TASK — Pick out every line in the items below that contains the string "will", and copy each such line in full.

RECORDS SHOWN —
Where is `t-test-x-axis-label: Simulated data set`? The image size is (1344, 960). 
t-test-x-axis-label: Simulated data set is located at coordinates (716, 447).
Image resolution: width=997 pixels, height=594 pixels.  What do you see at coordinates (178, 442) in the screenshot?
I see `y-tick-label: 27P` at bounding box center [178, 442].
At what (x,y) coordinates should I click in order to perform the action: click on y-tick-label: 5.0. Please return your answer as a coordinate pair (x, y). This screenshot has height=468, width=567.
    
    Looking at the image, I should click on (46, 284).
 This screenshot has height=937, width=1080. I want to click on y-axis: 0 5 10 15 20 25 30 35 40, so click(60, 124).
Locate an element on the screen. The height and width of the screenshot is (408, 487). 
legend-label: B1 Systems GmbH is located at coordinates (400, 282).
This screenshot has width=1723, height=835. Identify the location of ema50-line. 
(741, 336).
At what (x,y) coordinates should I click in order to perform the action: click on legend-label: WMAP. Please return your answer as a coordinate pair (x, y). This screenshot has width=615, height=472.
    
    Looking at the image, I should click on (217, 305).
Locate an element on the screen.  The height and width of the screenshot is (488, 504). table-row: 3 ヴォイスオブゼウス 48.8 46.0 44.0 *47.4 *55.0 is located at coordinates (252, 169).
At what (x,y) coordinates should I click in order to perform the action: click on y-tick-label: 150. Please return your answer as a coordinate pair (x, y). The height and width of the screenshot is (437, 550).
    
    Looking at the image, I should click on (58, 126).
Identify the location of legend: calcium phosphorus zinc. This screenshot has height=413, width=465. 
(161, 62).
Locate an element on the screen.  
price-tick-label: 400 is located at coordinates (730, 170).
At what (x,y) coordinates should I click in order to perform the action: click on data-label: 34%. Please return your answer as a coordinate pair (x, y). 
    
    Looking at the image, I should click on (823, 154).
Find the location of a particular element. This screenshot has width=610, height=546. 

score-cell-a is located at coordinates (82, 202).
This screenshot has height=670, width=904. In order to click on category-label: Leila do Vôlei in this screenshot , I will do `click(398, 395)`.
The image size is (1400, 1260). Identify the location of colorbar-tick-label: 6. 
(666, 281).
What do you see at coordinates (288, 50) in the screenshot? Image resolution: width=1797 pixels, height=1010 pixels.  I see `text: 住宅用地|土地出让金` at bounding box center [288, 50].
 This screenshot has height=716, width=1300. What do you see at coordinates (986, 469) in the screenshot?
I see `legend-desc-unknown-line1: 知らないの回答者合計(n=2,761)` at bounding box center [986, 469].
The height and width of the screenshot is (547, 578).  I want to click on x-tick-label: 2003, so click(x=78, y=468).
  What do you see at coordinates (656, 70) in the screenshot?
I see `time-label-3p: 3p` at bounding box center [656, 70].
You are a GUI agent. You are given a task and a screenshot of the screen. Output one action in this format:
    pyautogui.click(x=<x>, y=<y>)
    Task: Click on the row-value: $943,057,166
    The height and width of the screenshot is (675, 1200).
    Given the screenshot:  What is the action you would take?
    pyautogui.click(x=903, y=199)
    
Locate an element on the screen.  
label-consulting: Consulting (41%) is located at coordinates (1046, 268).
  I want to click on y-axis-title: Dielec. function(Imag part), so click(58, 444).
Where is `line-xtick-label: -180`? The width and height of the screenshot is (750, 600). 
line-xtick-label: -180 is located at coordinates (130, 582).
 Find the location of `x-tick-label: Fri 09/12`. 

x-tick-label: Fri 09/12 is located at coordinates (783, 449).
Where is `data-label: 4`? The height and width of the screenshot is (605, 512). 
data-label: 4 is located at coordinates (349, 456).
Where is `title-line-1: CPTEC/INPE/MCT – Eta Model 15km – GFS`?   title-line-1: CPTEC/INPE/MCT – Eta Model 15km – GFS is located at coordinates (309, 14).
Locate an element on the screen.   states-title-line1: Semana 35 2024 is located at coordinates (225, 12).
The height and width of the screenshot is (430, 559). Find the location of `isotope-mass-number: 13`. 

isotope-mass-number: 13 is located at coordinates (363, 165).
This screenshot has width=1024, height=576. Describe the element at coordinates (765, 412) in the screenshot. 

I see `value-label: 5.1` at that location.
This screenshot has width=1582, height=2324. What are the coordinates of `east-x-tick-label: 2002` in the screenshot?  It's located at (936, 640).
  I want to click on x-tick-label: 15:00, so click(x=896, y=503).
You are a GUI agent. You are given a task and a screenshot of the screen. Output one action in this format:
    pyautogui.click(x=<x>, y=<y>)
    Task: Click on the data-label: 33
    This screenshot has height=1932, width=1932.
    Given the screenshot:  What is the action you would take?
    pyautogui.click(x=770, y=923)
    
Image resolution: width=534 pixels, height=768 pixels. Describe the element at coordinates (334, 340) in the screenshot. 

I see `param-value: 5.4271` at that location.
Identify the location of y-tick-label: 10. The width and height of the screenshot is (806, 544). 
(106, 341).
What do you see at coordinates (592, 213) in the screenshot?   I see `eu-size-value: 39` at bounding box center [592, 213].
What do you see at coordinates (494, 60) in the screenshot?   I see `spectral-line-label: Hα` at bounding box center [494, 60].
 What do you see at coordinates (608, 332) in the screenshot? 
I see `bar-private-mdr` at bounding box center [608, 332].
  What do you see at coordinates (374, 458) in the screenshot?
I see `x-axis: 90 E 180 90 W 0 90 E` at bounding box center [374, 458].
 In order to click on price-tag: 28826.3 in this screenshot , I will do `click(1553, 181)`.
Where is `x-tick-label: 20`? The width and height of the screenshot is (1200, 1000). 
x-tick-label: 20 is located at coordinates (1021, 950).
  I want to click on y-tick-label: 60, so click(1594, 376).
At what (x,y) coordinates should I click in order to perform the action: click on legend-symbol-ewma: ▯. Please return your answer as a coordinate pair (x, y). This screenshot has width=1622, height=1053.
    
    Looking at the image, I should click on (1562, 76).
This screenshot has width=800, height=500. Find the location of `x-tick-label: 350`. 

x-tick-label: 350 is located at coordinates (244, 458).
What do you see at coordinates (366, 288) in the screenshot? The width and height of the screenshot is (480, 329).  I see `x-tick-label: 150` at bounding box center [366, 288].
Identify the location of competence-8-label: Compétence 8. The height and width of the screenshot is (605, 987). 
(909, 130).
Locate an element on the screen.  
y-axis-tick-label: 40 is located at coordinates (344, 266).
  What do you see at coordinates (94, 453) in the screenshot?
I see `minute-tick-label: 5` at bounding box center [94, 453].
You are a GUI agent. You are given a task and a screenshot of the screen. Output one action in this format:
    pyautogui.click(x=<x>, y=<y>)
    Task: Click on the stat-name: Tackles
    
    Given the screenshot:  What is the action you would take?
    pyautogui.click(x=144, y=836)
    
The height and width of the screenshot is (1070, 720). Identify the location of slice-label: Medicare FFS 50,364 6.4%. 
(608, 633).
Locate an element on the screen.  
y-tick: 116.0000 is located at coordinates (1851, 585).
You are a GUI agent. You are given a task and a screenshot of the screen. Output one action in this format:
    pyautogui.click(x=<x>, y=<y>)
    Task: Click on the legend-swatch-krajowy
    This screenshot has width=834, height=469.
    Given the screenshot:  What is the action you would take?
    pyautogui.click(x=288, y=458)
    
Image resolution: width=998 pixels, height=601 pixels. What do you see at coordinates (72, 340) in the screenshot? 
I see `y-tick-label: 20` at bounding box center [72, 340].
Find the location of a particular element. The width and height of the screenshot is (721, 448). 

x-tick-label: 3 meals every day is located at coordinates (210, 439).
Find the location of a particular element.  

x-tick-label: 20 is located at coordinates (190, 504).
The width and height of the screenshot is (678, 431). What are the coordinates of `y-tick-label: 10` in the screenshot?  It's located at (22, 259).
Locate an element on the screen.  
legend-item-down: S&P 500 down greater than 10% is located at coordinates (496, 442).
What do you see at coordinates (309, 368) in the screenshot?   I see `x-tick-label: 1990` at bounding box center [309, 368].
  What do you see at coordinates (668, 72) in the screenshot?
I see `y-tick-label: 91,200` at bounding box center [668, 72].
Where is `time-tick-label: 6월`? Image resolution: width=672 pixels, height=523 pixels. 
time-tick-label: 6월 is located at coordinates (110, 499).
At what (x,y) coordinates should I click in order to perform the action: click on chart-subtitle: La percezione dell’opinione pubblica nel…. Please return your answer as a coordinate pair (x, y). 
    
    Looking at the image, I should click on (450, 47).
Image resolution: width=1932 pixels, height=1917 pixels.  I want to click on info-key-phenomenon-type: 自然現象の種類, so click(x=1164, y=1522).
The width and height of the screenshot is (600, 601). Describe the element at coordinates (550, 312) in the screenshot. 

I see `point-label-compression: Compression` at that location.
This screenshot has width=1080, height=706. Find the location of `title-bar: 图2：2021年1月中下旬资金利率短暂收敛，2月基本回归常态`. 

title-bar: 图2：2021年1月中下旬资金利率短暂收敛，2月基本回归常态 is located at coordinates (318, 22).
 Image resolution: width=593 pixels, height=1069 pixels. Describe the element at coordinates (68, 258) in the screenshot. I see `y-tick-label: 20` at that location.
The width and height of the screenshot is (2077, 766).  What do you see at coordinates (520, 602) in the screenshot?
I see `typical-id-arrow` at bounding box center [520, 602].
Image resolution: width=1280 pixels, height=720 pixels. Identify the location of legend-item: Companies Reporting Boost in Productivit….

REPLY —
This screenshot has height=670, width=904. In order to click on category-label: Leila do Vôlei in this screenshot , I will do `click(398, 395)`.
 In order to click on price-tag: 28826.3 in this screenshot , I will do `click(1553, 181)`.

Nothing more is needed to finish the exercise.